TOKYO -- He may deny it, but there are just too many coincidences to rule out that Prime Minister Shinzo Abe has been referring to significant dates for his late father and grandfather when setting his official schedule.
"To tell you the truth, we decided to have the vote on July 15 a long time ago," one high-ranking government official said.
Abe's ruling coalition pushed controversial national security bills through a lower house special committee on that day while opposition parties boycotted voting, demanding more discussions. The bills would pave the way for Japan to play a greater military role overseas, marking a critical shift in the nation's postwar defense policy.
July 15 was an important date for Nobusuke Kishi, Abe's grandfather and a former Japanese prime minister. Fifty-five years ago to the day, Kishi's cabinet was forced to resign amid mounting public opposition over the renewal of the Japan-U.S. Security Treaty.
As prime minister, Kishi worked toward amending what he saw as a one-sided pact. He wanted the U.S. to recognize its obligation to protect Japan from foreign military threats.
Abe, in his book, "Utsukushii Kuni-e" ("Toward a Beautiful Country"), recounts his childhood memory of June 18, 1960, the day before the new security pact was passed. Protesters surrounded the parliament building, and Kishi was trapped inside the prime minister's official residence. According to Abe's recollection, Kishi was drinking wine with Eisaku Sato, Kishi's younger brother who later became a prime minister himself, when he said, "I know I am not wrong. If I am going to be killed over this, so be it."
Too many coincidences
Those in Abe's inner circle all decline to attach any meaning to the date. "We did not time it to coincide with the Kishi cabinet's resignation," a person close to Abe said of the vote. But speculation persists that Abe picked July 15 specifically to avenge his grandfather's political defeat. There have been other instance like this.
"I feel a specially strong connection to Chile that I was given the honor to come here exactly 55 years after my grandfather, Nobusuke Kishi, visited your country for the first time as prime minister," Abe said on July 31, 2014.

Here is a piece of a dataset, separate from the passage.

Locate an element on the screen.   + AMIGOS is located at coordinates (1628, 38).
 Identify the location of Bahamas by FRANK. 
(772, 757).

The comment to reporters followed his meeting with President Michelle Bachelet in the capital, Santiago. Kishi had a summit with the Chilean leader on the same date in 1959. Japan's foreign ministry officials said it was "pure coincidence," but Abe clearly felt strong emotions for his Chilean visit.
Another important date for Abe was May 15, when the government submitted the national security bills to the Diet. Shintaro Abe, Abe's father and a former foreign minister, had died exactly 24 years before. Right after the submission of the bills, the prime minister attended a memorial for his father at the Japan National Press Club in Tokyo.
"I thought, 'We must strengthen the Japan-U.S. alliance,' while I was visiting the U.S. with my father," Abe noted during the event.
An expert panel on national security laws produced a report May 15, 2014, paving the way for Abe's cabinet to reinterpret Japan's pacifist charter to allow the country to exercise its right to collective self-defense.
Next on the calendar
All these "happenstances" make it difficult to dismiss the possibility that Abe looks at significant dates for his grandfather and father when considering his political moves.
Expectations are building for his upcoming commentary on the 70th anniversary of the end of World War II. It may be notable that the prime minister's grandfather died in 1987 -- on Aug. 7.